Just been thinking about something Charlie Munger said that's stuck with me for years. The guy passed away last year at 99, but his investment wisdom is still as sharp as ever. He basically told Buffett to stop chasing cheap stocks and instead focus on buying genuinely great businesses at reasonable prices. Sounds simple, but it's the opposite of what most retail investors do.



Here's the thing that really caught my attention though – Munger apparently used a specific technical tool that most people associate with trend traders, not value investors. He'd buy high-quality stocks when they pulled back to their 200-week moving average. I know, I know – Buffett and Munger are supposed to be pure fundamentals guys. But this quote keeps resonating with me: if you just bought quality businesses whenever they hit that 200-week level, you'd crush the S&P 500 over time. And honestly, I've been doing exactly that for years without even realizing I was following Munger's playbook.
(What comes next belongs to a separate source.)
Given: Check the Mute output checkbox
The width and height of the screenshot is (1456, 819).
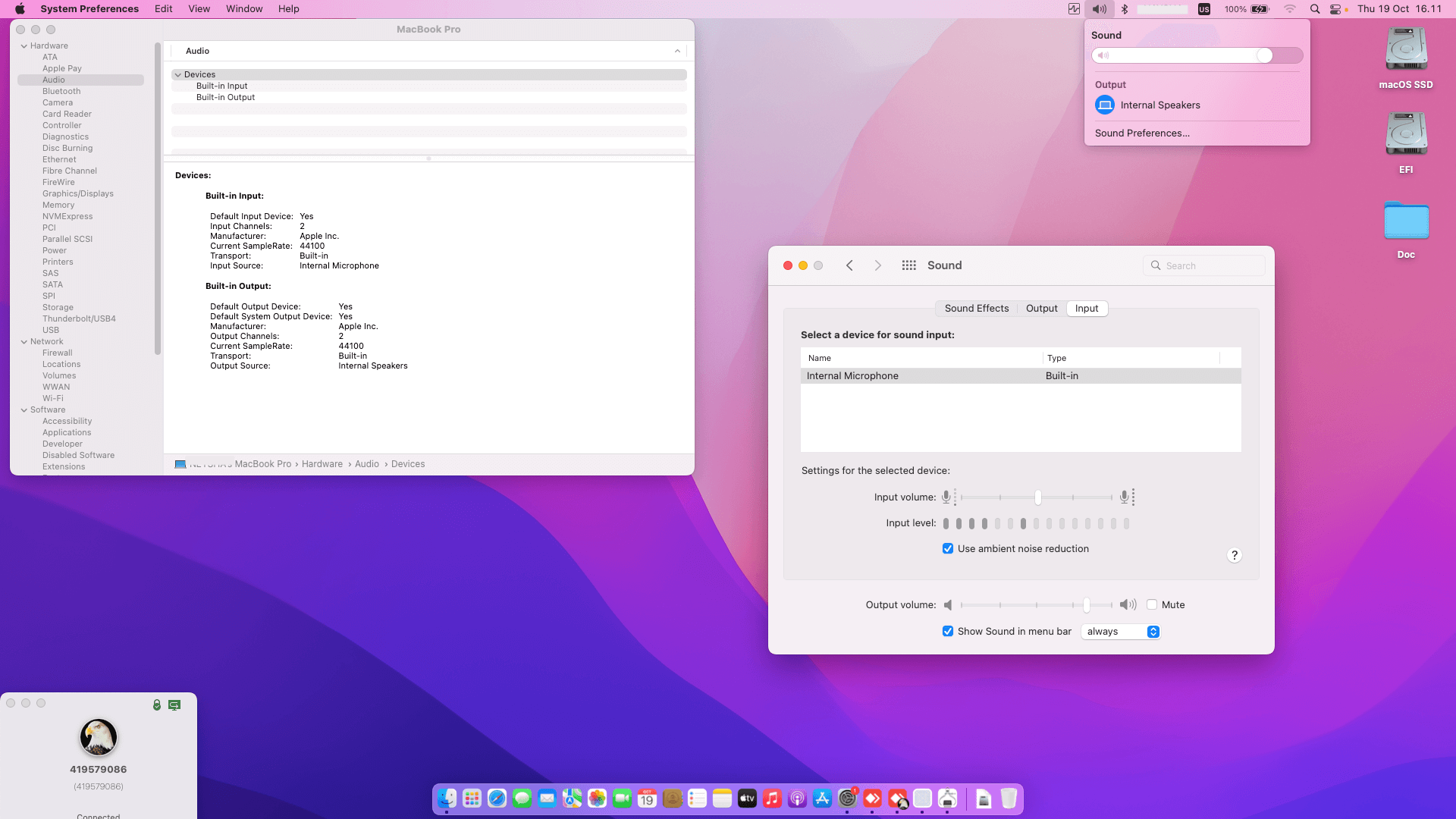Looking at the screenshot, I should pyautogui.click(x=1152, y=604).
The real edge here isn't complicated. You need to focus on liquid, industry-leading companies – the ones that institutional money actually cares about. Not penny stocks or yesterday's darlings. Look for businesses with strong cash positions and solid fundamentals. When these quality names pull back to that 200-week moving average, that's when patient investors get their shot.

Look at Apple. The stock has basically held that 200-week line for the entire 2000s. Even during the 2008 financial crisis when everyone was panicking, AAPL respected that moving average. It's tested it maybe five times in two decades. That's how rare and powerful this signal actually is.

Nvidia's another perfect example. Back in late 2022 when semiconductor stocks were getting destroyed and NVDA had lost two-thirds of its value, the 200-week MA acted like a magnet. Investors who recognized that signal and picked up shares there? Life-changing money by now.

Microsoft showed the same pattern in late 2022. After that brutal bear market, MSFT pulled back to the 200-week and then doubled from there. Microsoft is a perfect example of what Munger meant – quality company, fair price at the right moment.

Then there's MicroStrategy. In 2022, when crypto was in shambles and everyone was writing obituaries for Bitcoin, MSTR hit that 200-week moving average in the $30s. People who bought there and held? They're sitting on a stock that hit $540 by 2024. That's the kind of asymmetric opportunity you get when you have patience and discipline.

Right now I'm watching AMD pretty closely. The fundamentals are still solid – this is a global semiconductor powerhouse designing high-performance computing and graphics tech. But sentiment is absolutely terrible. The stock's making a rare retreat to its 200-week MA, and most traders are too focused on short-term noise to notice. That DeepSeek story spooked people, but the reality is AI spending isn't slowing down. If anything, it's accelerating.

What makes AMD interesting right now is the valuation. Price-to-book is at levels we haven't seen since 2023, and that's when the stock went on a massive run. That's the kind of setup Munger would probably be looking at.

The bottom line? Charlie Munger's real genius wasn't some secret formula – it was about combining quality analysis with patience and discipline. You don't need to be a balance sheet wizard to apply his thinking. Find the best-in-class companies, wait for them to pull back to that 200-week moving average, and then be patient enough to hold through the noise. That's how you actually beat the market over time.